# Porter Cable Compound Miter Saw dust spout broke



## mako1 (Jan 7, 2014)

I always use ereplacementparts.com but they also show it as unavailable.It should not be to hard to make something that will work.Or build a shroud at the back of the saw with a dust port.


----------



## ToolSeeker (Sep 19, 2012)

I have had the factory dust bag on my 12" miter for 5 years and have never emptied it. Does't have enough in it to need emptied yet, about 1/2 full now though


----------



## Mort (Nov 26, 2008)

Connect a shop vac to it. It'll actually work a little, unlike the bags which don't work at all.


----------



## Canarywood1 (May 5, 2012)

Those things were a joke at the outset, and still are.


----------



## miamicuse (Nov 13, 2011)

Canarywood1 said:


> Those things were a joke at the outset, and still are.

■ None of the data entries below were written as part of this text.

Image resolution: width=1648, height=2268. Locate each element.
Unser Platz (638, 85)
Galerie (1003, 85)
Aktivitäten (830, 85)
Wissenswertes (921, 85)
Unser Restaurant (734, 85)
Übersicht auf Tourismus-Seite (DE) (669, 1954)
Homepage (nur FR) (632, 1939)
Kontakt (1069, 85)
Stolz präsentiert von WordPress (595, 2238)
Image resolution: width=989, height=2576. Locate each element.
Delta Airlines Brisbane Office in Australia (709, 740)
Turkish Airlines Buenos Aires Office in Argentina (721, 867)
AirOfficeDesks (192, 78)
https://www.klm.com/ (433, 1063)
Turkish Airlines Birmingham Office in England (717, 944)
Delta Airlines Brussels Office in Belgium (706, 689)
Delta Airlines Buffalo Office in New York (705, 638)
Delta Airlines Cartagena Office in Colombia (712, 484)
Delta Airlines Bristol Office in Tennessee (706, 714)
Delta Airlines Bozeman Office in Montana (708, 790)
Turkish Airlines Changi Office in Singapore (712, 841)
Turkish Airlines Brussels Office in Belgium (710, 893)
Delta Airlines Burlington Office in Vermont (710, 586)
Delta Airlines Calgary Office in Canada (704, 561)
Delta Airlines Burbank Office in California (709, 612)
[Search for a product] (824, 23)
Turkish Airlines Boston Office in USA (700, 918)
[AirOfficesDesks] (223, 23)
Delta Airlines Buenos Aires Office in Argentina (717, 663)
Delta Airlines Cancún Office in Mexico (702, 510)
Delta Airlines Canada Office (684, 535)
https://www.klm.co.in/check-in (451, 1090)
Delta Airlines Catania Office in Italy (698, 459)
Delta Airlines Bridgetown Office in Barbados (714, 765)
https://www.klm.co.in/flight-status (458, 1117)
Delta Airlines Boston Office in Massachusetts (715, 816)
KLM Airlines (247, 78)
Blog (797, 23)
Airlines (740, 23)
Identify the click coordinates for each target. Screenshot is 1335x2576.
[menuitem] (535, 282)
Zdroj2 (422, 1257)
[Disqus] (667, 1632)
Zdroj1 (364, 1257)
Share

You mean the saw or the dust spout?


----------



## ratherbefishing (Jan 13, 2011)

If you still have the pieces, it might be worth trying to fix it. You can make it stronger than new. Google "Threebond Plastic Repair Kit."


----------



## Mort (Nov 26, 2008)

miamicuse said:


> You mean the saw or the dust spout?


The dust bag.


----------